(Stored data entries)

*** Block opens ***

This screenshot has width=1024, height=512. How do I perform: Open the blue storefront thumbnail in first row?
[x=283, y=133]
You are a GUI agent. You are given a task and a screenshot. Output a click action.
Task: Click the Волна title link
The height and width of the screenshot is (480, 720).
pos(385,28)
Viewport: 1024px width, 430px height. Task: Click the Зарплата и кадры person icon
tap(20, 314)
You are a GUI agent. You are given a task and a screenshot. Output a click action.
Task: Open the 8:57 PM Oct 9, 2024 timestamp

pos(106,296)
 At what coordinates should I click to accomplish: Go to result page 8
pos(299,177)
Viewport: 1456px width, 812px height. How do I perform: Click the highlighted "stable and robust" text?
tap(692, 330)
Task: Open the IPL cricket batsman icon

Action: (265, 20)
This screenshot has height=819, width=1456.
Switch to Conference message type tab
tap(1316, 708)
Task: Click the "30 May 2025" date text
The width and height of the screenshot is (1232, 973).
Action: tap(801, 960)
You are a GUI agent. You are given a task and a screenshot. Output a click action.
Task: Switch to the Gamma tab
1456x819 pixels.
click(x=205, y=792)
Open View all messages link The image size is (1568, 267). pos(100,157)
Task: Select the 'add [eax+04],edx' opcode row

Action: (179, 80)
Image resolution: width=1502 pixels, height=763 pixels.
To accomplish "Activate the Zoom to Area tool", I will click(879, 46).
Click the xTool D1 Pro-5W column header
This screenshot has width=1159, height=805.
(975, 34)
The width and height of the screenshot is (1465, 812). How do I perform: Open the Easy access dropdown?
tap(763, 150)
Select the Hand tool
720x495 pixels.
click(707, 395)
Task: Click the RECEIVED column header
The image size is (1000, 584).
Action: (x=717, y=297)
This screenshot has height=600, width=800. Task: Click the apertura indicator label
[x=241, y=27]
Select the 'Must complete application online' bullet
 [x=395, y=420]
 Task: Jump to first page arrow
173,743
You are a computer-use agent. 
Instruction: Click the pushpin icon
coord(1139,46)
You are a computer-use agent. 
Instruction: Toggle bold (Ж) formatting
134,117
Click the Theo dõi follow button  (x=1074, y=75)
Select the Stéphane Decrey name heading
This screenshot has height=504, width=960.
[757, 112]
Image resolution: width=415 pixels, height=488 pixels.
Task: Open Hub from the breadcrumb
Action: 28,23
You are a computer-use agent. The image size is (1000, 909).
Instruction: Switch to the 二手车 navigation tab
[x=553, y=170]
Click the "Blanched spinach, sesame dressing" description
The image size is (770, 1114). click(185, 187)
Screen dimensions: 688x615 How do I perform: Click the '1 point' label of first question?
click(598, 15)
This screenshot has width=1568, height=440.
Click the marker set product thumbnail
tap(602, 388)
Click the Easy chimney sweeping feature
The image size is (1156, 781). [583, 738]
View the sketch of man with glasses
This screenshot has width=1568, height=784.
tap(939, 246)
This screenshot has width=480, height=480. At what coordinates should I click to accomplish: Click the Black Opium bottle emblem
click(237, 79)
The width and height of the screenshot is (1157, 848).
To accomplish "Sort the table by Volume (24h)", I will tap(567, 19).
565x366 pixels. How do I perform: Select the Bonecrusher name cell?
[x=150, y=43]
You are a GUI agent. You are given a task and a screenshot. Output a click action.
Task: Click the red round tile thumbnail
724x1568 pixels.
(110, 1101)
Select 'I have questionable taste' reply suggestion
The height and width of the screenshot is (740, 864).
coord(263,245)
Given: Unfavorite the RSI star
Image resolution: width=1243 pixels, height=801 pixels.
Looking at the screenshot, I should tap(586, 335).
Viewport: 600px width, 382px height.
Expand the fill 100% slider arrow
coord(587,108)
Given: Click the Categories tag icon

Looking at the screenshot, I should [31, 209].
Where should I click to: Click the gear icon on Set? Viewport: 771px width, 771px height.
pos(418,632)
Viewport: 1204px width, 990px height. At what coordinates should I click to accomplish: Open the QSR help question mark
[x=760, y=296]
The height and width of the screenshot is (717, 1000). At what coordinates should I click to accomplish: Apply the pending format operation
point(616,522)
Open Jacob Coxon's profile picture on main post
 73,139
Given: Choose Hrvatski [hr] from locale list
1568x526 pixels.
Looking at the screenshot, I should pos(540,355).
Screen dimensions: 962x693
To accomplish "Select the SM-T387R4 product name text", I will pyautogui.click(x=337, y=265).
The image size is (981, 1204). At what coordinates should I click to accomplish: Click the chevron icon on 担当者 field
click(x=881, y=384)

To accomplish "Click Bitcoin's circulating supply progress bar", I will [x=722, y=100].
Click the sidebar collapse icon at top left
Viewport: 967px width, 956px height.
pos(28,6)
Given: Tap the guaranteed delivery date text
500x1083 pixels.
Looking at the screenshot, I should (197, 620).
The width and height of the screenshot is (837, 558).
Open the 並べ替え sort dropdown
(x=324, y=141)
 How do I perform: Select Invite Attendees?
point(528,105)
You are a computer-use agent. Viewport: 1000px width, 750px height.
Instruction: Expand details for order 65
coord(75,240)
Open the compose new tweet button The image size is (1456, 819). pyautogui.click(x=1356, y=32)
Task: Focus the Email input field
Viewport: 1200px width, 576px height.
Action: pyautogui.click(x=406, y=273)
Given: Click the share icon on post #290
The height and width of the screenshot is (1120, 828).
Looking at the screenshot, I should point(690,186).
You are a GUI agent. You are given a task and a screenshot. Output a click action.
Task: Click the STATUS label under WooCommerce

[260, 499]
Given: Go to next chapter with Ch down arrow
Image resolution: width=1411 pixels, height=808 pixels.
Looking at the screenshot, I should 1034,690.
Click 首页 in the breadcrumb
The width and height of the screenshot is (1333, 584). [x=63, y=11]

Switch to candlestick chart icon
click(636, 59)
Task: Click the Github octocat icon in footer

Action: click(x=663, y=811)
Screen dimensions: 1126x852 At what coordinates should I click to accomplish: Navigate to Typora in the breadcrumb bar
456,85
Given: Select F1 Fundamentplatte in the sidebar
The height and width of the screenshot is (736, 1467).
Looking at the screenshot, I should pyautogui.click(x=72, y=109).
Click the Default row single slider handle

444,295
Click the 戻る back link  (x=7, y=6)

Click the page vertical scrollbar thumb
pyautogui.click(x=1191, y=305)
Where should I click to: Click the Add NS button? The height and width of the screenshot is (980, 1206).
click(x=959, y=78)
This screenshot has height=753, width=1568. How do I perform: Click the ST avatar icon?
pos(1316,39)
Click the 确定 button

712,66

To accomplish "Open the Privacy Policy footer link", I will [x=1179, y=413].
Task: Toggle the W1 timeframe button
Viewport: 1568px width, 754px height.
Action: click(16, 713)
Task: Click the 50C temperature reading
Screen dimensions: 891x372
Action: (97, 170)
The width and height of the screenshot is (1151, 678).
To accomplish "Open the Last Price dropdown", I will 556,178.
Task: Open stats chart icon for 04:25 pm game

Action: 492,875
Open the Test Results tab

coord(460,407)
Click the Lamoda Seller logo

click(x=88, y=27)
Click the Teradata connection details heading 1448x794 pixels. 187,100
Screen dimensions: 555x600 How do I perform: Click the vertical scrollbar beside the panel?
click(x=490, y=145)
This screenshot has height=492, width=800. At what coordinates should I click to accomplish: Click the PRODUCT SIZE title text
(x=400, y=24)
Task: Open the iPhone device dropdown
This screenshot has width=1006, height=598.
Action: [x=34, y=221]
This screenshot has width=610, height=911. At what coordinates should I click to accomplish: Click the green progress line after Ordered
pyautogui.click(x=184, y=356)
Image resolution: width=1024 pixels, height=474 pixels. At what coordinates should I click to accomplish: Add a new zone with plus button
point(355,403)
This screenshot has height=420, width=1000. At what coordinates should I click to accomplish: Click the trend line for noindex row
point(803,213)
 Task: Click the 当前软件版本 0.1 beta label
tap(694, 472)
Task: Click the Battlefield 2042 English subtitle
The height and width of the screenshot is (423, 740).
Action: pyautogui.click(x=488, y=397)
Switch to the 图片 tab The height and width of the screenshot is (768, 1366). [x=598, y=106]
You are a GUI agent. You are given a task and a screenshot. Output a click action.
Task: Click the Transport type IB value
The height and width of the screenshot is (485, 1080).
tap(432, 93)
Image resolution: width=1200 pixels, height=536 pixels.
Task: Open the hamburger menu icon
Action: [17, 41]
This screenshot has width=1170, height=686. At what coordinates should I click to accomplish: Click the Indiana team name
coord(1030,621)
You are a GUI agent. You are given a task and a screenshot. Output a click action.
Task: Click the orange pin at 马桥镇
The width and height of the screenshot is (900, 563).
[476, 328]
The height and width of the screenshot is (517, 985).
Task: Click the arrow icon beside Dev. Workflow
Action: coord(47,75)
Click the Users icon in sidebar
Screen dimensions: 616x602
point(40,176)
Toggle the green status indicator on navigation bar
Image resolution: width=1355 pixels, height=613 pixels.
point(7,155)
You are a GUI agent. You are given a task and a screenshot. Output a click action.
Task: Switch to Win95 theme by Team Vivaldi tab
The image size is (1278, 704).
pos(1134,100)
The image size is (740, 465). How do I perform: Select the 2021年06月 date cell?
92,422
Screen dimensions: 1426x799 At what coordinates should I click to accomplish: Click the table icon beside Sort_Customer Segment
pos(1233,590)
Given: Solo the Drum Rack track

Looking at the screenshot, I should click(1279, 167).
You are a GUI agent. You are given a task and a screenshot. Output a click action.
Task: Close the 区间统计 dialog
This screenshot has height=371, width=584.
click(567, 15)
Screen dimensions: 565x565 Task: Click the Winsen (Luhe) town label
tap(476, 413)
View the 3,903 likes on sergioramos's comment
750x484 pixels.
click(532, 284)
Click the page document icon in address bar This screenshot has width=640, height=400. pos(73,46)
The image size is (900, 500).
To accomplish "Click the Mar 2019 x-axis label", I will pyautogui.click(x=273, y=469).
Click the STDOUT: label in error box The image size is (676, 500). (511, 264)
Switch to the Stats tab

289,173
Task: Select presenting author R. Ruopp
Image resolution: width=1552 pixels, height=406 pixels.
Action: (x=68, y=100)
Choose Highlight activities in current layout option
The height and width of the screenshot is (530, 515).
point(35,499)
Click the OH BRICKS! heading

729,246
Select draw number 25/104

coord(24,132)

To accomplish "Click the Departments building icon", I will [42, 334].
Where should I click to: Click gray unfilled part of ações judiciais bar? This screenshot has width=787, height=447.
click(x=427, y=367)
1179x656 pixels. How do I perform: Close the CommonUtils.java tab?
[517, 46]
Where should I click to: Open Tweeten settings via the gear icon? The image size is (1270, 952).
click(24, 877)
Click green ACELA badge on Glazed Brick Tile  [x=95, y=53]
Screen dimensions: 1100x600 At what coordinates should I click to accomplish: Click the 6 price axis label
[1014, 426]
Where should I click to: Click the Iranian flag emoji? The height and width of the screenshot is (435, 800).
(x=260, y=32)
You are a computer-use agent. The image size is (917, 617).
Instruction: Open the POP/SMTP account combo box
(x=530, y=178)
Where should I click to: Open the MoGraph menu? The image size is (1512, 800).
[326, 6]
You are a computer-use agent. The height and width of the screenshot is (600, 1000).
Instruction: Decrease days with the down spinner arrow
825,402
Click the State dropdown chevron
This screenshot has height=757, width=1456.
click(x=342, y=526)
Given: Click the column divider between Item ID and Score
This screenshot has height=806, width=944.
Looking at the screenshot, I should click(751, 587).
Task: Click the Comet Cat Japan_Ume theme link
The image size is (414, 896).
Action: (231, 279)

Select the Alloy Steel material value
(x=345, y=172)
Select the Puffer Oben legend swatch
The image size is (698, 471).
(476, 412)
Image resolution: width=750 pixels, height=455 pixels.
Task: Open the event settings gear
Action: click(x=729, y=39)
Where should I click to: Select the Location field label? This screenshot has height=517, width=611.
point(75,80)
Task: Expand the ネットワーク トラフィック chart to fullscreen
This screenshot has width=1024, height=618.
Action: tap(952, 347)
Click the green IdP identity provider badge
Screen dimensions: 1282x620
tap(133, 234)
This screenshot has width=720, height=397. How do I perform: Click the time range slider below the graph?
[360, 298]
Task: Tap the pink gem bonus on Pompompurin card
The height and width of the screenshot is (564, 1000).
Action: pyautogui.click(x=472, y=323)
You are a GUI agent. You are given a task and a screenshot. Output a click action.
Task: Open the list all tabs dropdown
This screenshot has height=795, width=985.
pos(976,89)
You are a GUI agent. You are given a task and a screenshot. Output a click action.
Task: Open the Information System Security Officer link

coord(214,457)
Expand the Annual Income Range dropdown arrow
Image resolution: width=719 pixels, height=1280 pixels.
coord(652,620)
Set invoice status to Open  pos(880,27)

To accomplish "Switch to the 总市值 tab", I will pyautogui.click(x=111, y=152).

*** Block closes ***

In the records above, some lines may contain the word "Choose"; copy every one of them.

Result of this task:
Given: Choose Hrvatski [hr] from locale list
Choose Highlight activities in current layout option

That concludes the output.